The word for “mole” here is divided as a verb and a noun, something like “digging mole,” but a Greek manuscript sees this as the longer and more usual plural, “moles” (ha-pharparah) common to Palestine. The Palestinian or Asian mole is similar to the moles throughout Europe and North America, but it is sometimes larger.
When judgment day comes, it won’t make any difference; the Lord’s assessment of each person will not change based on what people do or say when that day comes, when he descends from heaven to judge mankind. The time to repent will be in the past. “Many will say to me on that day, ‘Lord, Lord, did we not prophesy in your name, and in your name drive out demons and perform many miracles?’ Then I will tell them plainly, ‘I never knew you. Away from me, you evildoers!’” (Matthew 7:22-23). Therefore, what the prophet foresees people doing is evidence that the condemned will very much understand their sins. The judgment will not be contested. What the thief said about his own crucifixion, the condemned will say about their final punishment: “We are punished justly, for we are getting what our deeds deserve” (Luke 23:41).

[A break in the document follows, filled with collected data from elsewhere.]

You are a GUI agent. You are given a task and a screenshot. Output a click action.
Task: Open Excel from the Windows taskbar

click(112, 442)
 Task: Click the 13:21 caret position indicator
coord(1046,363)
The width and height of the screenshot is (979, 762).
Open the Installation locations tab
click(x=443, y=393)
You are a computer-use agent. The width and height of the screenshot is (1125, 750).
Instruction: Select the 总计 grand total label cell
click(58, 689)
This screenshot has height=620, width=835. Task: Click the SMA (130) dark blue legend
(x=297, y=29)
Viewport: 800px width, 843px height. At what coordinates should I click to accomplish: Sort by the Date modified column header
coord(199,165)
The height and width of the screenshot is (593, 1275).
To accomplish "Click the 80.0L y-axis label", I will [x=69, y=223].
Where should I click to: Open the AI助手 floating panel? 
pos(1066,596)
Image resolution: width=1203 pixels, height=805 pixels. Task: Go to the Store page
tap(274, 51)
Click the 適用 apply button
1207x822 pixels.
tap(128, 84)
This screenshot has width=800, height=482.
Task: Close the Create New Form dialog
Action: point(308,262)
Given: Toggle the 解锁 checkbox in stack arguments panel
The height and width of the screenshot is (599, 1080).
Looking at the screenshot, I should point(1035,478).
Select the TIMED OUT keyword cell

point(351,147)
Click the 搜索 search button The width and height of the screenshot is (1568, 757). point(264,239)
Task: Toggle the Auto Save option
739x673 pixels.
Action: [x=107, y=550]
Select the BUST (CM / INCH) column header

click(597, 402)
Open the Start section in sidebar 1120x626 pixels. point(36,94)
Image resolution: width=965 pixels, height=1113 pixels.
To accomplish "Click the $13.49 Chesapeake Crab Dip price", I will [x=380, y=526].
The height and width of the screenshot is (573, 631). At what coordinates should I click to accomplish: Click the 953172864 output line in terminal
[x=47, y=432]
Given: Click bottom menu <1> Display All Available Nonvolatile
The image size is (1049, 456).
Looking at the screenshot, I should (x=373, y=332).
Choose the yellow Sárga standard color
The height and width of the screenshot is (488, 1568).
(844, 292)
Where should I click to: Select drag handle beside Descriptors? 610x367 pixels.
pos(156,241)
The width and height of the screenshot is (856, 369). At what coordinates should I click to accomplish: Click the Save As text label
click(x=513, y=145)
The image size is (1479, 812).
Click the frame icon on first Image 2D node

21 They will go into the narrow clefts in the rocks and into the crevices in the cliffs, to hide from the dread of the LORD and from the glory of his majesty, when he rises to shake the earth. 22 Give up trusting in man, who has breath in his nostrils. What is he worth?
For a third time, the prophet depicts sinners trying to hide from Christ as he comes to judge. In this case, they are not only trying to hide in caves, but to squeeze into the narrow cracks between rocks in the cliff faces. As always, it is the glory of his majesty that terrifies them. The glory of Christ cannot be approached by the sinful.
When I was a boy, our summer evenings were punctuated by a strange, sporadic sound. It was the occasional pop! of a bug-zapper, a lamp with a blueish-purple light that drew moths and mosquitoes in, to be electrocuted. I don’t remember a summer when it wasn’t up and running. I have sometimes used this as an example of God’s holiness and man’s sinfulness, except that unlike the insects, when man is judged for his sin, he is not annihilated, but goes on suffering for all eternity.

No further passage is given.